[Opening Given data section]

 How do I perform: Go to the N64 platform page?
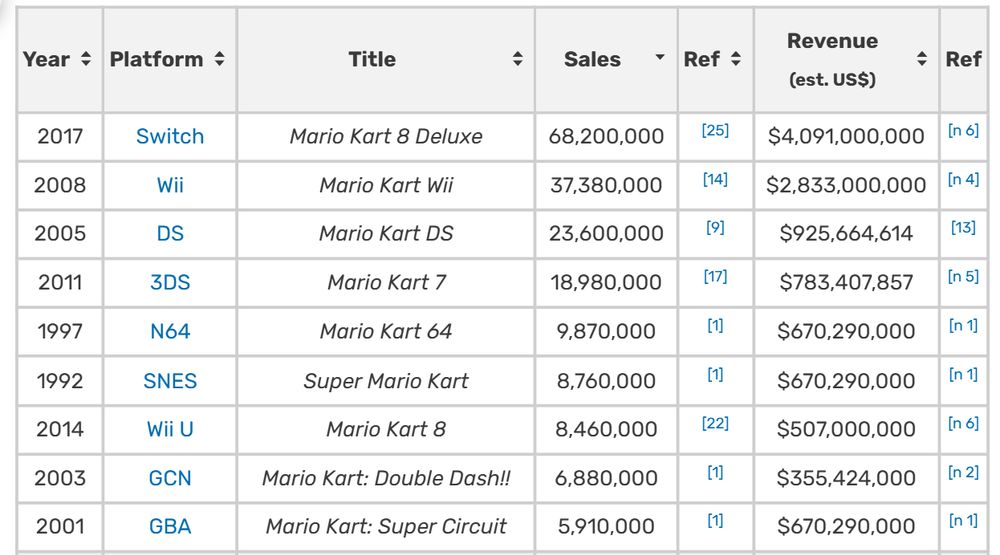(170, 331)
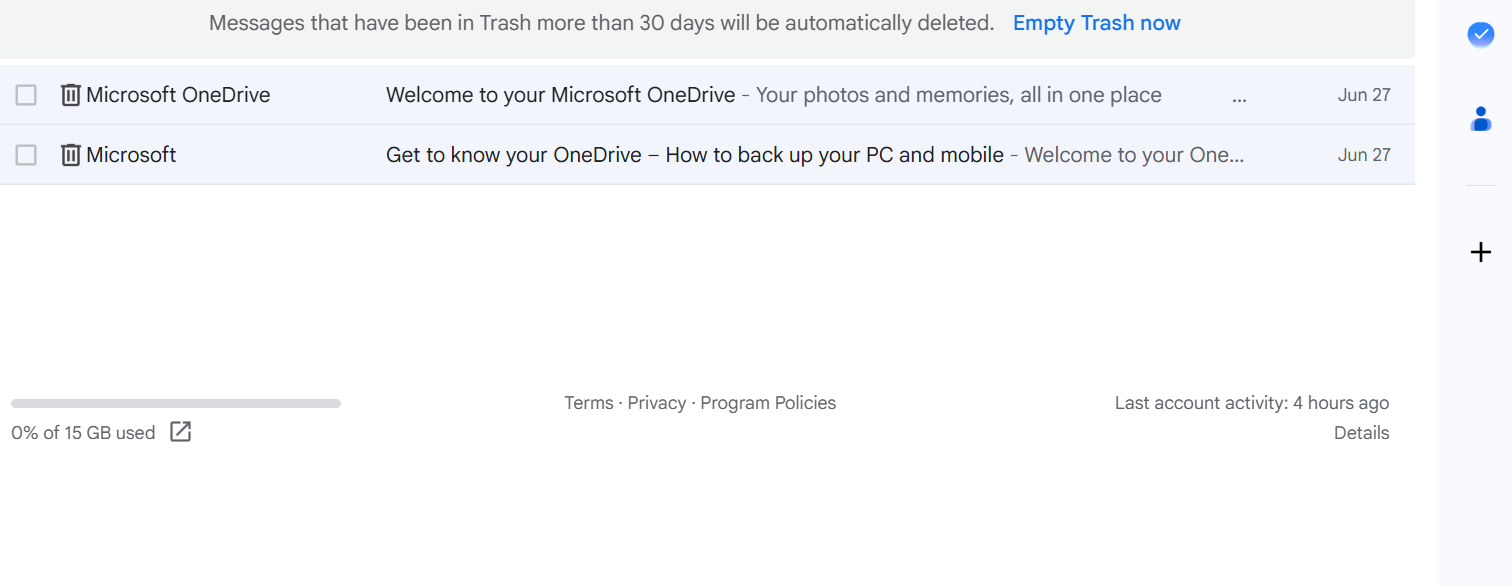Open Program Policies in the footer
Viewport: 1512px width, 586px height.
768,403
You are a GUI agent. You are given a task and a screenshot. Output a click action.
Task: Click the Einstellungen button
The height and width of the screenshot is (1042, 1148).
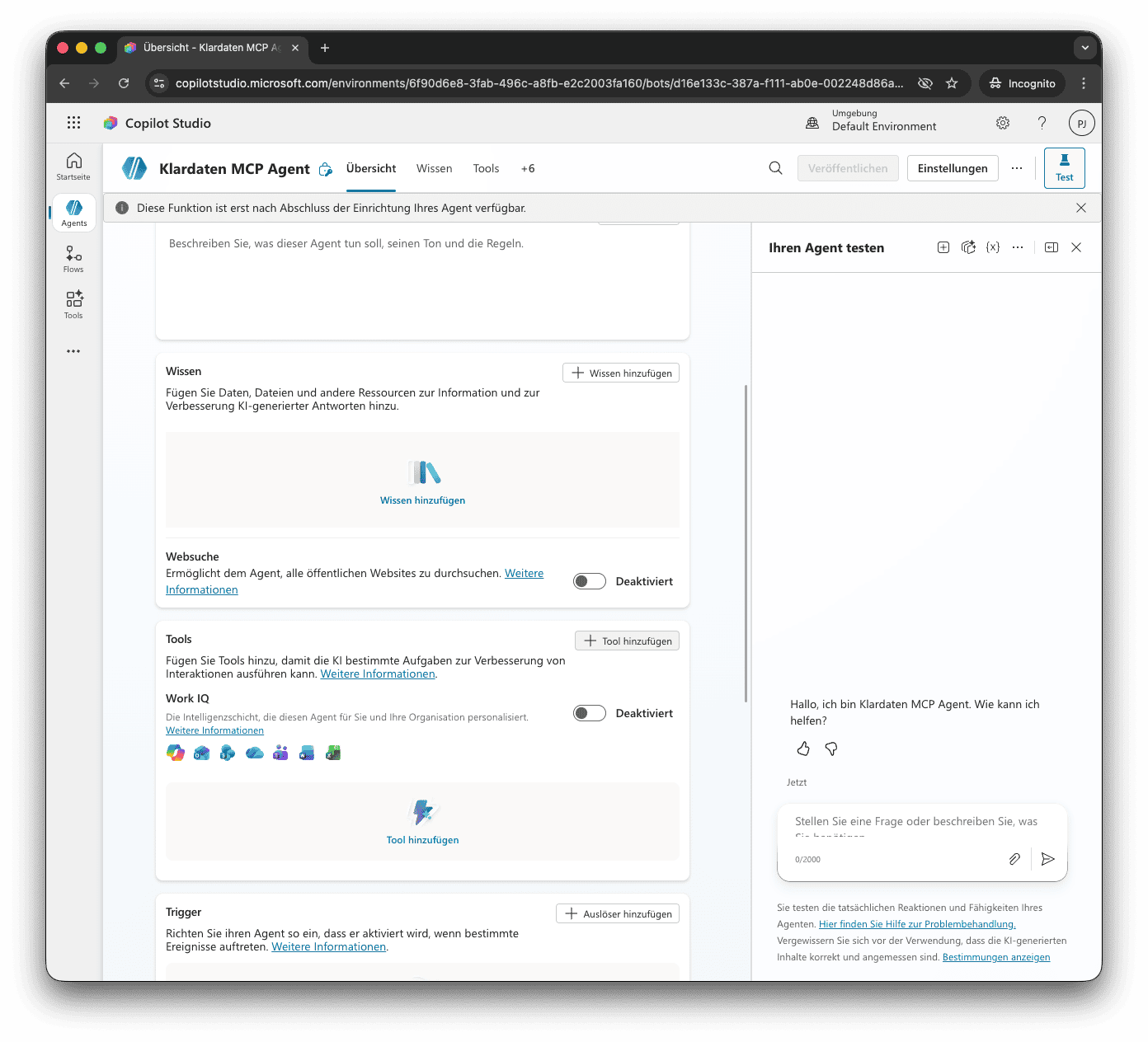click(953, 168)
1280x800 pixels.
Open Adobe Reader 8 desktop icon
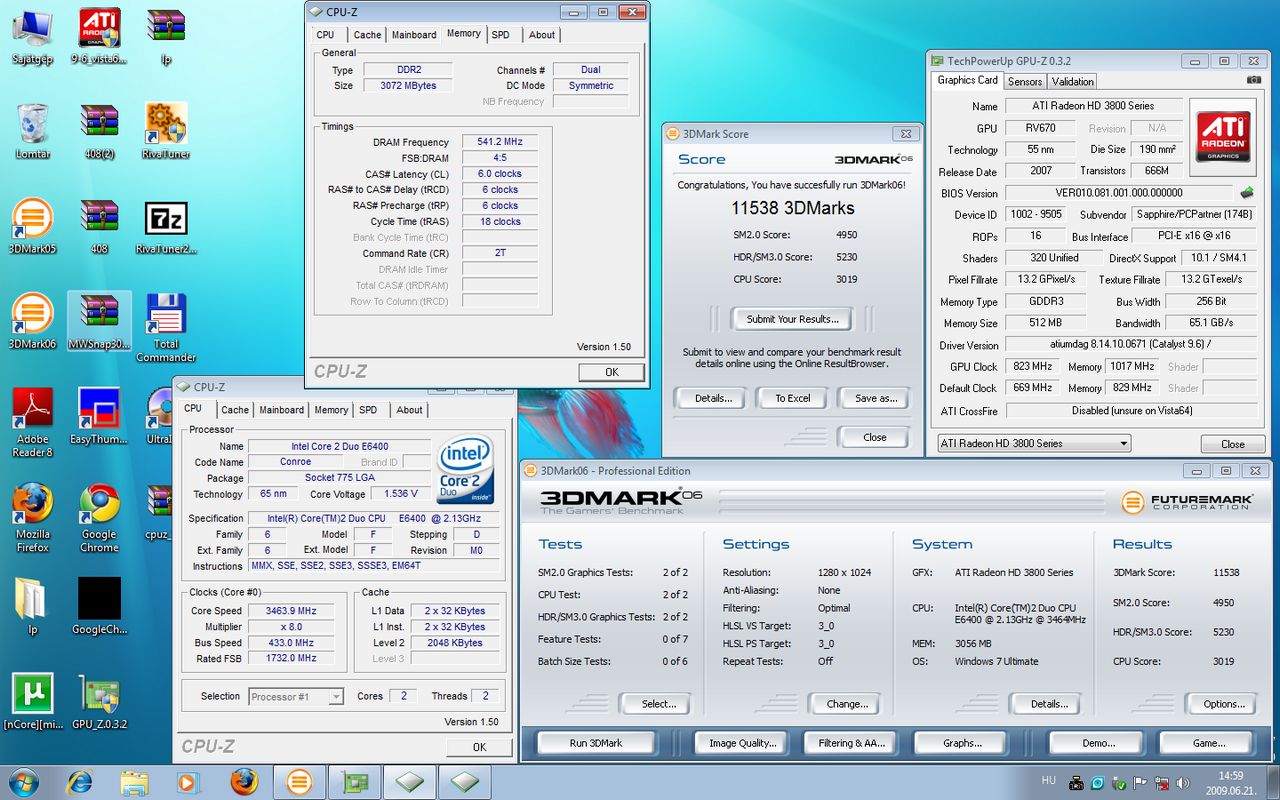tap(32, 409)
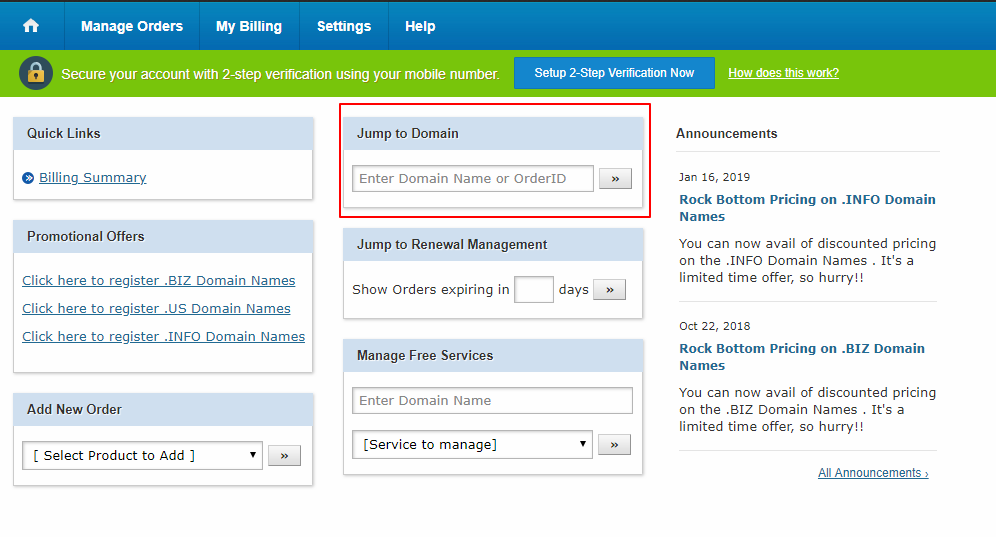The image size is (996, 537).
Task: Click the register .BIZ Domain Names link
Action: click(x=159, y=281)
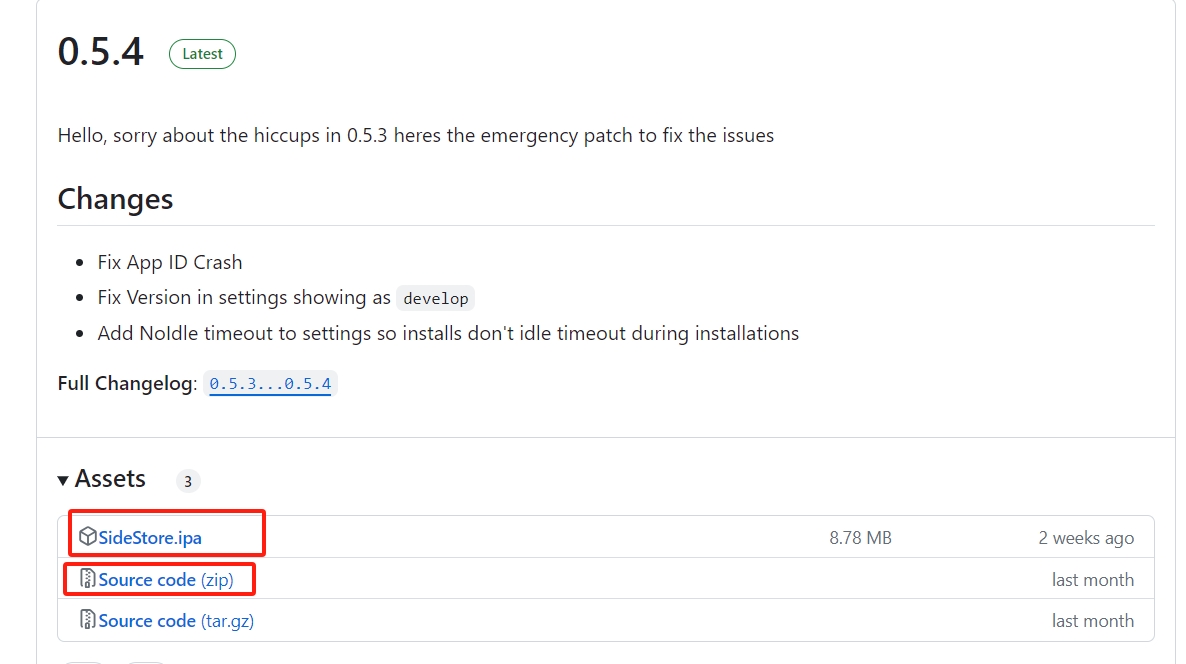Download Source code (zip)
This screenshot has width=1186, height=664.
pyautogui.click(x=166, y=579)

[Closing Given data section]

- Assignment -
Copy word for word every line from the one holding "Task: Click the Einstellungen button" to the end of the listing, both ends included, but do not copy any pictures.

- Task solution -
Task: Click the Einstellungen button
The height and width of the screenshot is (1042, 1148).
click(953, 168)
1280x800 pixels.
Open Adobe Reader 8 desktop icon
tap(32, 409)
The image size is (996, 537).
Task: Click the register .BIZ Domain Names link
Action: click(x=159, y=281)
Download Source code (zip)
This screenshot has width=1186, height=664.
pyautogui.click(x=166, y=579)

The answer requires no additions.